[Task prompt] Among the entries below, take the line with "Task: Focus the" and the line with "The image size is (1295, 642).", and output them and every line between them exactly, with nothing else.

[The data]
--------------------------------
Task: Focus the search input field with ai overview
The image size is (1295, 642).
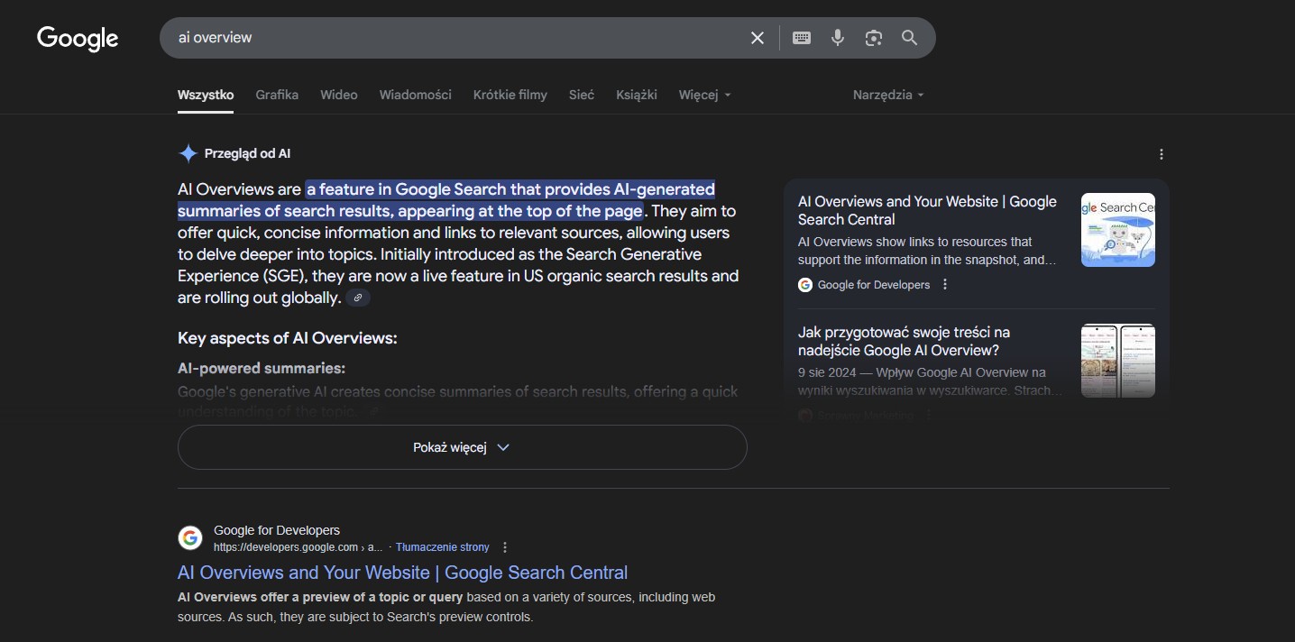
--------------------------------
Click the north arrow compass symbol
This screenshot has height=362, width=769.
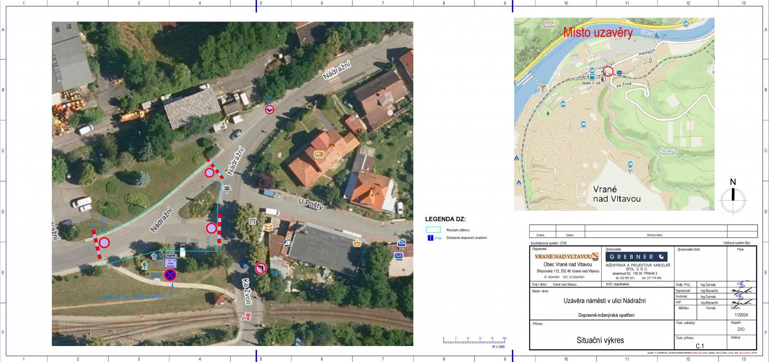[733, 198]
--------------------------------
[Completed task]
Task: Focus the search input field with ai overview
The image size is (1295, 642).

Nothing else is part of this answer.